Corpora multa uirum circa seniorque Galaesus,

dum paci medium se offert, iustissimus unus

qui fuit Ausoniisque olim ditissimus aruis ;

quinque greges illi balantum, quina redibant

armenta, et terram centum uertebat aratris.

Alentour nombreux gisent des corps de guerriers, et parmi eux,

le vieux Galèse tandis qu'il s'offre pour faire la paix ;

juste entre tous, il était le plus riche dans les campagnes d'Ausonie :

il possédait cinq troupeaux de brebis ; dans ses étables rentraient

cinq troupeaux de boeufs, et cent charrues retournaient ses terres.

7, 535

Page suivante


 

Notes (7, 475-539)

Stygiennes (7, 476). Stygiennes, c'est-à-dire infernales, le Styx étant un des fleuves des enfers (cfr 6, 154 et 6, 439).

Cocyte (7, 479). Autre fleuve des enfers (cfr 6, 132 ; 6, 297 ; 6, 323).

Tyrrhus (7, 484-5). Comme l'indique la suite du texte, ce personnage, dont le nom semble une création virgilienne, était donc le maître des troupeaux de Latinus, chargé de la surveillance générale de la zone. On songe au Faustulus de la légende de Romulus et de Rémus.

Silvia (7, 487). C'était la fille de Tyrrhus. Le nom que Virgile lui a donné renvoie à la préhistoire albaine de Rome (Réa Silvia et tous les autres membres de la gens Siluia).

Divinité (7, 498). Il s'agit d'Allecto ou de Junon.

Se frapper (7, 503). C'est ainsi que les Anciens manifestaient leur douleur.

Lac de Diane Trivia (7, 516). Diane, déesse italique des bois et de la nature, également protectrice des femmes, était identifiée à l'Artémis grecque. Un de ses sanctuaires importants se trouvait à Aricie, dans les monts Albains, sur les rives du lac de Némi, que l'on appelait « le miroir de Diane ». L'épiclèse Trivia, utilisée ici par Virgile, est secondaire : elle vient des rapports qui furent établis à une certaine époque entre Diane et Hécate, une déesse complexe, perçue comme une magicienne, présidant à ce titre aux carrefours (trivia) et souvent représentée avec trois corps ou trois têtes.

Nar blanc (7, 517).
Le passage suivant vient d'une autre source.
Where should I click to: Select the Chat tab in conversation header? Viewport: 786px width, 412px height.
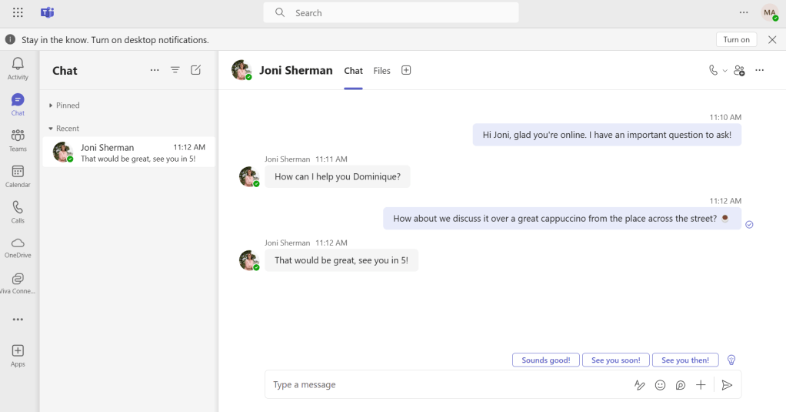pos(353,71)
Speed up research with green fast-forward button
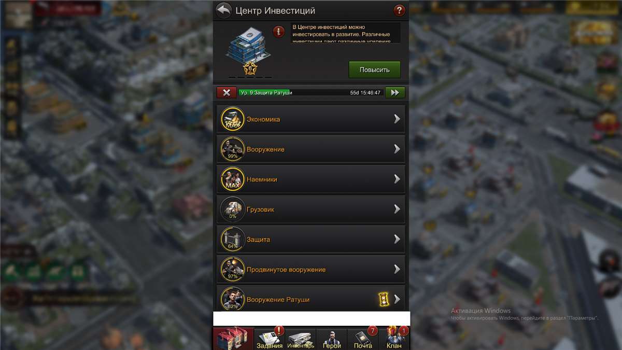This screenshot has height=350, width=622. (395, 93)
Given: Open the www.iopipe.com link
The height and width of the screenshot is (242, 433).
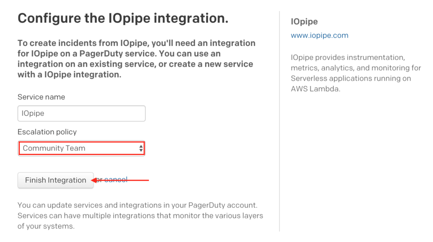Looking at the screenshot, I should coord(319,35).
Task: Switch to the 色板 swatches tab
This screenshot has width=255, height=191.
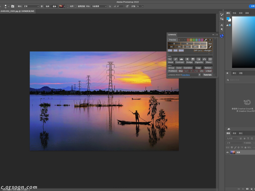Action: [234, 13]
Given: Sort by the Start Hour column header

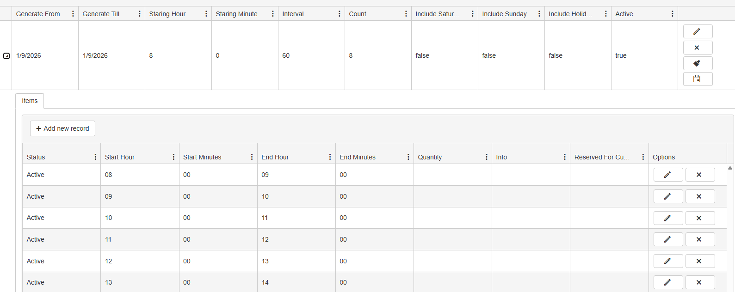Looking at the screenshot, I should tap(120, 157).
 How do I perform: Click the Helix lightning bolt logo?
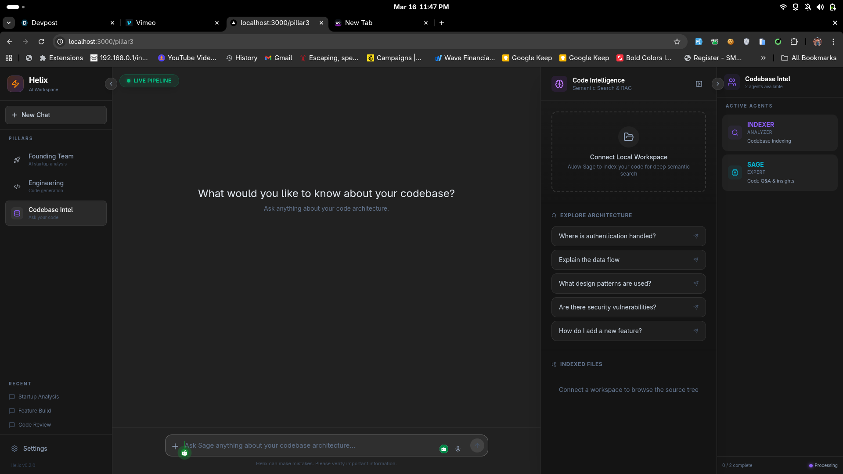point(15,83)
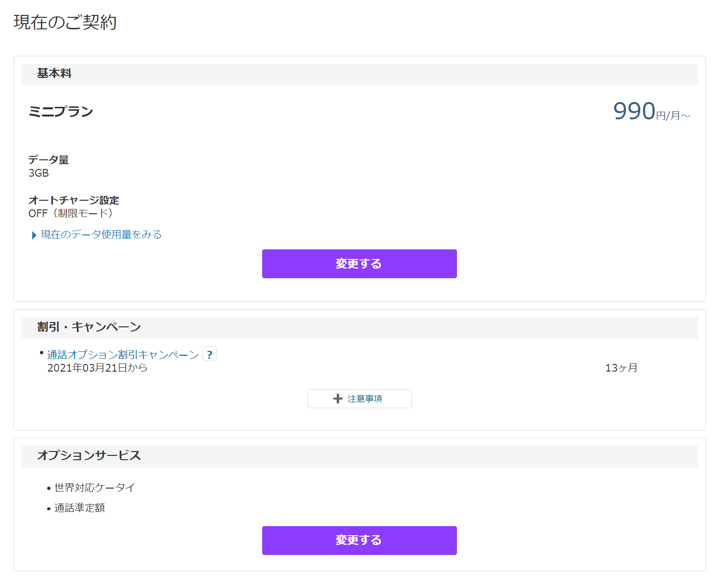This screenshot has width=722, height=581.
Task: Open 通話オプション割引キャンペーン link
Action: (x=123, y=355)
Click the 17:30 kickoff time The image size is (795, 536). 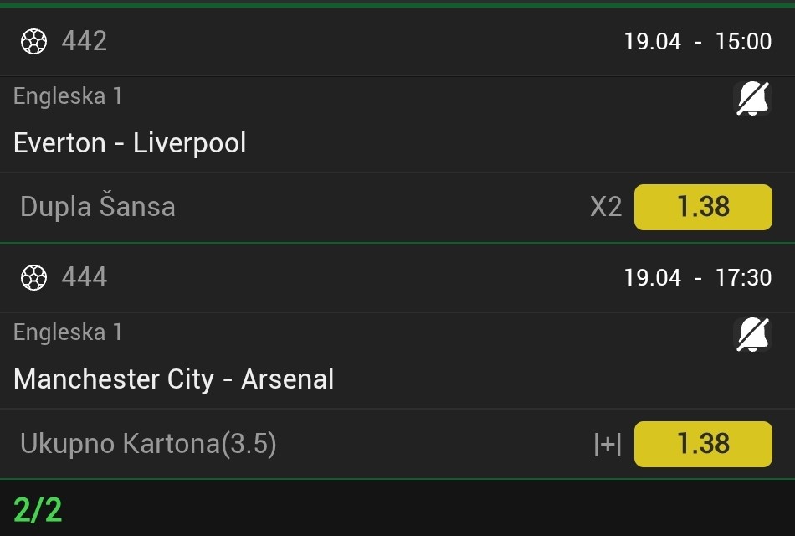743,277
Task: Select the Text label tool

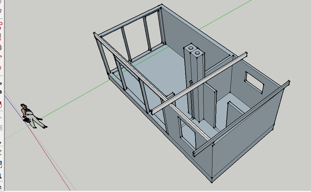Action: click(1, 127)
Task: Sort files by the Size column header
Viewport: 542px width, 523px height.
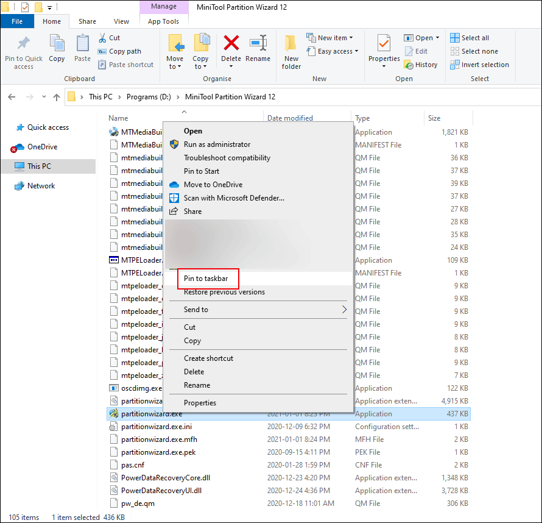Action: (434, 118)
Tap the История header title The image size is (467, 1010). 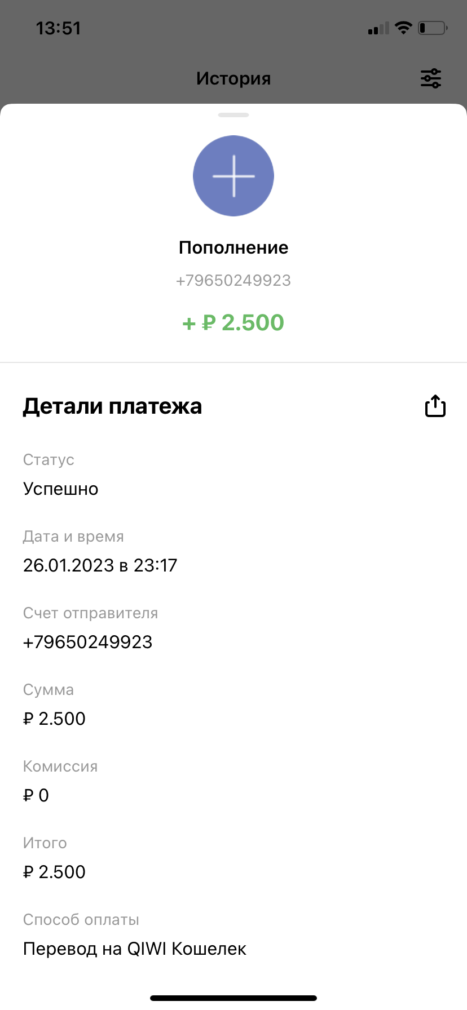pos(234,78)
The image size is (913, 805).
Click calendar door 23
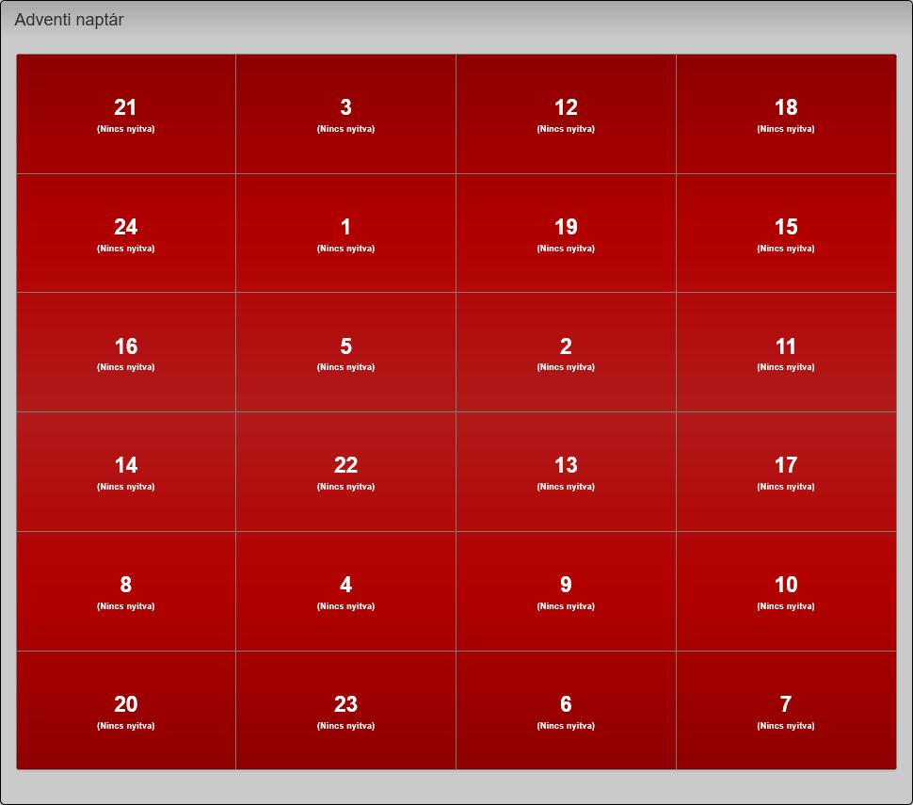coord(345,711)
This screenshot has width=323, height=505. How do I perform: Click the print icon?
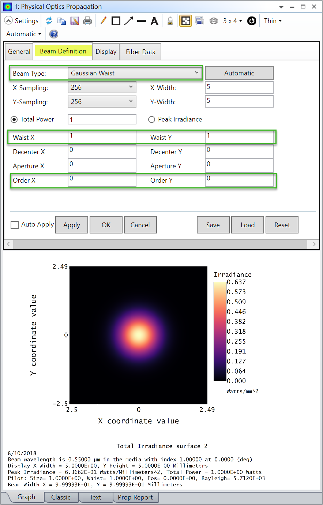[x=87, y=21]
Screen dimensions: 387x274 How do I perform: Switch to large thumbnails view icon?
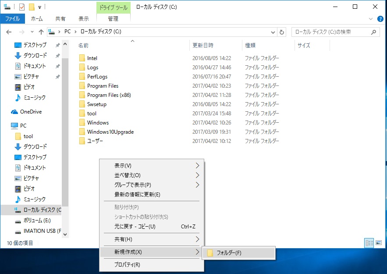(378, 242)
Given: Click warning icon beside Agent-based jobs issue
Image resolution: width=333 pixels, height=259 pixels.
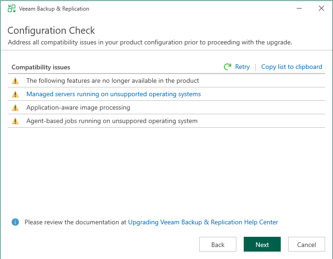Looking at the screenshot, I should pos(15,121).
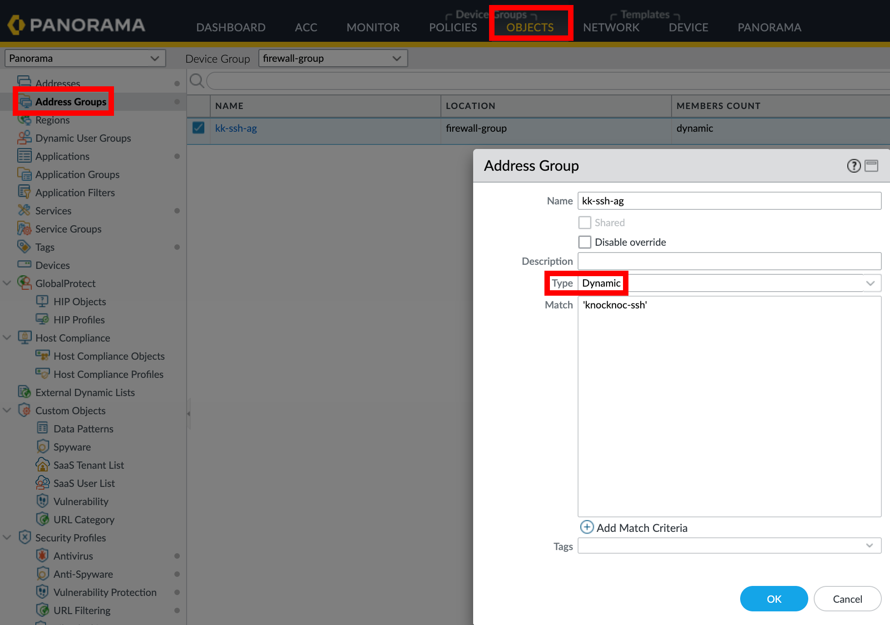
Task: Open the kk-ssh-ag address group link
Action: 236,129
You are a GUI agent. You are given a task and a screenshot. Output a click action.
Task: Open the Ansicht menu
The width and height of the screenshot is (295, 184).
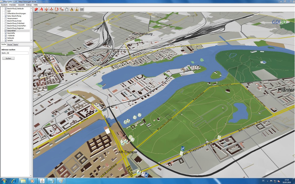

Le Nar (auj. Nera) est une rivière de Sabine, aux eaux blanches et sulfureuses. Elle se jette dans le Tibre après avoir reçu comme affluent le Vélin (auj. Velino) qui prend sa source dans la province actuelle d'Aquila.

Ainsi (7, 528). Comparaison imitée d'Homère (IIiade, 4, 422-426) et qu'on trouve aussi dans les Géorg., 3, 237ss.

Almon (7, 532). Ce frère aîné de Silvia porte le nom d'un petit ruisseau, l'Almon (auj. Aquataccio), qui se jette dans le Tibre au sud de Rome.

Galèse (7, 536). Ici encore ce personnage, riche et pacifique, porte le nom d'un cours d'eau, le Galesus (auj. Galeso) étant un fleuve côtier du golfe de Tarente.